─── Provided data ───

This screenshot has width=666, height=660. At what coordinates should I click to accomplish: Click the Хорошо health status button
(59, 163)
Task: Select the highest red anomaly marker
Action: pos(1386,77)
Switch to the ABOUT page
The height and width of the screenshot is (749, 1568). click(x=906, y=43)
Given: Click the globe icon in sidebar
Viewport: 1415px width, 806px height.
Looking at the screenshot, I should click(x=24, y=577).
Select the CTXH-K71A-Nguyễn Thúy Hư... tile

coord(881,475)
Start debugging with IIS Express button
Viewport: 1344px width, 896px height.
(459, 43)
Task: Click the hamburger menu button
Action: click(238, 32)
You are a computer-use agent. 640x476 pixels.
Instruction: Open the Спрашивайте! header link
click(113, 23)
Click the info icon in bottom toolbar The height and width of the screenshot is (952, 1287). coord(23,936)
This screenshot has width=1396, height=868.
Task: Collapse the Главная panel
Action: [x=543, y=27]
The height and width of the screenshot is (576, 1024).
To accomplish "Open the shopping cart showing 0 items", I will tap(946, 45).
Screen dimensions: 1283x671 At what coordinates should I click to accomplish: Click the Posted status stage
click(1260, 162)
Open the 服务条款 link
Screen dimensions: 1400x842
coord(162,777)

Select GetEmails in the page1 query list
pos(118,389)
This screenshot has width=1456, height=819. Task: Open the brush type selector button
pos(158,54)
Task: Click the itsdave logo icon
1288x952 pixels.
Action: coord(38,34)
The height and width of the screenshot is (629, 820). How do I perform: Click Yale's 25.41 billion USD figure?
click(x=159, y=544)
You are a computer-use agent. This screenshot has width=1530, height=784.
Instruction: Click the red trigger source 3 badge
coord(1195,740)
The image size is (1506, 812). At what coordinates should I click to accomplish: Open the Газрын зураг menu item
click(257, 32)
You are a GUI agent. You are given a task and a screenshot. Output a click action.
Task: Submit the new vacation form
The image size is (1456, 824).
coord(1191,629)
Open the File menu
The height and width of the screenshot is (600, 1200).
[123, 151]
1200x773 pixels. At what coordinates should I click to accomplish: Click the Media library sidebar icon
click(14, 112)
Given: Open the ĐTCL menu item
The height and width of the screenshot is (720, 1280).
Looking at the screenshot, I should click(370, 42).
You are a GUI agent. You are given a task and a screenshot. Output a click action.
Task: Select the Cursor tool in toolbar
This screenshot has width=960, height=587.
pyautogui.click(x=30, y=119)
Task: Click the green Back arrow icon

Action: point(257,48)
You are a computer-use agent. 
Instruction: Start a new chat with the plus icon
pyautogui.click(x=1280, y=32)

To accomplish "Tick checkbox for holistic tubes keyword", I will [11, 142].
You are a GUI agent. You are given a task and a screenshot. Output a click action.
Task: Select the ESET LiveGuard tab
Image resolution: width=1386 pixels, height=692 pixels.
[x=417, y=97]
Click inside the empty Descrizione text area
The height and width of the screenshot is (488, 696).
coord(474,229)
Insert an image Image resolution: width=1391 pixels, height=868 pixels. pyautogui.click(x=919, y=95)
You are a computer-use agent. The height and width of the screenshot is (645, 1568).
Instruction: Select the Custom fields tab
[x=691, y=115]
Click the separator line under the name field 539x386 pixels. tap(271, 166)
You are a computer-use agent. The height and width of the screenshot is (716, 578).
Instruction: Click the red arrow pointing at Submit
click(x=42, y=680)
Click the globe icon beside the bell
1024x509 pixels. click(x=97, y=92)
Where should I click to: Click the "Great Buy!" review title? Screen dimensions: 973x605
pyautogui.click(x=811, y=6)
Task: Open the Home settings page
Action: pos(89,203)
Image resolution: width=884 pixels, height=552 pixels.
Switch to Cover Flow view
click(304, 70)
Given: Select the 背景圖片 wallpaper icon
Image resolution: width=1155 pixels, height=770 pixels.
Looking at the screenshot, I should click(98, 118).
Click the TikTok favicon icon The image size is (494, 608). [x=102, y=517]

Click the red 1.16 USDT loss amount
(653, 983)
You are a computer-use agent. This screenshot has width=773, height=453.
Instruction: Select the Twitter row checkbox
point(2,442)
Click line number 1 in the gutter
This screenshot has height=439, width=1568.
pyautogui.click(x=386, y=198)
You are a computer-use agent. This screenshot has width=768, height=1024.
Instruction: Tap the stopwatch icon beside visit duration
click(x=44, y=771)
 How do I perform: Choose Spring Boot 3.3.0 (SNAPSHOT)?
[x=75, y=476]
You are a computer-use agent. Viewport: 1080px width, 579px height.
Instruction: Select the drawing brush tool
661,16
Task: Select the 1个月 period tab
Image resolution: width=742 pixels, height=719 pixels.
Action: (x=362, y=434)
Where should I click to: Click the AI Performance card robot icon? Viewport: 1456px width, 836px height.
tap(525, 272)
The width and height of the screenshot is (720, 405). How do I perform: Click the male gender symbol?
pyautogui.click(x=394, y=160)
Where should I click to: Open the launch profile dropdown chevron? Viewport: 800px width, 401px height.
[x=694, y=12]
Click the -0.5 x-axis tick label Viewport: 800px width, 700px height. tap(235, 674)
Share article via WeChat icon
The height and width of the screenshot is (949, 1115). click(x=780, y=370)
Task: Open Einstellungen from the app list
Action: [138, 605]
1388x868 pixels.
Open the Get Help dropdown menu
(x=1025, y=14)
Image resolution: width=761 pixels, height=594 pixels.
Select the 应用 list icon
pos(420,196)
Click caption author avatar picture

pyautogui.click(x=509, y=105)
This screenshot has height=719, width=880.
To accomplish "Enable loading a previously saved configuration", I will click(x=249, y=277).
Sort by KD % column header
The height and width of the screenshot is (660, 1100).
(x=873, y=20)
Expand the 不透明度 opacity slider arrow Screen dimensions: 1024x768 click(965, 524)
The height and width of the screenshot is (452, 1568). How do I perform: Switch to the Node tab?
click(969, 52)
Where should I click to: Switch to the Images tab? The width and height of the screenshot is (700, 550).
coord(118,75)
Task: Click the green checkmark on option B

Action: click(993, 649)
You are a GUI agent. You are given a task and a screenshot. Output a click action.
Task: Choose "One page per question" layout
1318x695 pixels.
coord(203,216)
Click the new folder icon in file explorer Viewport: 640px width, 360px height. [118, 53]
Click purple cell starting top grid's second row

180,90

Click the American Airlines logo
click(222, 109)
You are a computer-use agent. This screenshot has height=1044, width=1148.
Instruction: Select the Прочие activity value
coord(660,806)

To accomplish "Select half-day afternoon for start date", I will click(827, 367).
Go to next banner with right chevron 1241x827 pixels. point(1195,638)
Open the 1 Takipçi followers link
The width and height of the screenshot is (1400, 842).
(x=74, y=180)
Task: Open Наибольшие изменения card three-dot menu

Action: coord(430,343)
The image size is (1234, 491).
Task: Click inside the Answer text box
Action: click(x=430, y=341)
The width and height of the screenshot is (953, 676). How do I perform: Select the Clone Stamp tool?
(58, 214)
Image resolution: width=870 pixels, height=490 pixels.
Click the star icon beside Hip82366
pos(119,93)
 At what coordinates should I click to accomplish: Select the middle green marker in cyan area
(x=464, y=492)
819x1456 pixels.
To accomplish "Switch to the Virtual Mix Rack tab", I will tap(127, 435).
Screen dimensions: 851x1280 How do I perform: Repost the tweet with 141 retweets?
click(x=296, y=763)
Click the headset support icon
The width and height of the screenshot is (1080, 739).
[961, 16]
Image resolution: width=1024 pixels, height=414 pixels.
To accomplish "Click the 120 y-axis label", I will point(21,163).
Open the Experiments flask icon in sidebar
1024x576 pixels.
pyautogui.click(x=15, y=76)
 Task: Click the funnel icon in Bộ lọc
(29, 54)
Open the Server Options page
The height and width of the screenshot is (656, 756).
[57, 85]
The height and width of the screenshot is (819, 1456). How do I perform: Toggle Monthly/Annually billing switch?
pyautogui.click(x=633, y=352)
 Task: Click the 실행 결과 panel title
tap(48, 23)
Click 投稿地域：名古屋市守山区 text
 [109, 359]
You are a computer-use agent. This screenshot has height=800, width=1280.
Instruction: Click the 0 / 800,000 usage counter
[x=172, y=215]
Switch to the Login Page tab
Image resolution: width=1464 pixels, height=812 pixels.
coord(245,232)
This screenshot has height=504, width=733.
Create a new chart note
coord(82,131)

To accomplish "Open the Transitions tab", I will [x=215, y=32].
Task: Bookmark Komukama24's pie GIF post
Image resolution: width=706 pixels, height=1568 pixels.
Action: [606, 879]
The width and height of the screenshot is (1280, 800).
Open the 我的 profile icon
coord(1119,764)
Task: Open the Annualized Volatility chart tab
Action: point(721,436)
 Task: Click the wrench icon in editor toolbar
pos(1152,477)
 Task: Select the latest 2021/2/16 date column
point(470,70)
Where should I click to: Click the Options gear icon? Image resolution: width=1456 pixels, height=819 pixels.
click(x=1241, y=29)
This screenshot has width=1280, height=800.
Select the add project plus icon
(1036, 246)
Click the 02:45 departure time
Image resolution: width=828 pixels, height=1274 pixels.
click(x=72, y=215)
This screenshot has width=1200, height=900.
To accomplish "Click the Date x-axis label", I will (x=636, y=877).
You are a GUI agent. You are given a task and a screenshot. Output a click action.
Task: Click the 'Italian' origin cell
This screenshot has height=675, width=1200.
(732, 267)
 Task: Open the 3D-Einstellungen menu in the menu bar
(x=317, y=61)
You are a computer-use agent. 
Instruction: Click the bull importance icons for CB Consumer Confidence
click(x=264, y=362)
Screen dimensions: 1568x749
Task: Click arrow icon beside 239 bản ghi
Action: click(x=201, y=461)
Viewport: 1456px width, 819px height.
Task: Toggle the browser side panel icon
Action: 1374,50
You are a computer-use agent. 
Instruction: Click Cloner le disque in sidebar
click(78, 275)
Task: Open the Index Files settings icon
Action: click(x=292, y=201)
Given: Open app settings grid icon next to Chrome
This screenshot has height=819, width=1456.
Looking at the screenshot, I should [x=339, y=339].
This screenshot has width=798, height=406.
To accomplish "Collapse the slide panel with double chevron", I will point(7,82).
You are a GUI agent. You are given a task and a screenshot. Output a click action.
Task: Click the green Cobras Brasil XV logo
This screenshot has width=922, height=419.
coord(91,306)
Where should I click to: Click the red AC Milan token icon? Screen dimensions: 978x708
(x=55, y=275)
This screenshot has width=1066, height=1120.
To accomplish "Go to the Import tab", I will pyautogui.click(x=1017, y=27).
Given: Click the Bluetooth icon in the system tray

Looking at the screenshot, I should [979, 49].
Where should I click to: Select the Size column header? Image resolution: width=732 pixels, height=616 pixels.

───

*The problem*. Find every line in the material that contains the string "plus", matching case exactly, and copy each of those lines.

*The solution*.
Instruction: Start a new chat with the plus icon
Select the add project plus icon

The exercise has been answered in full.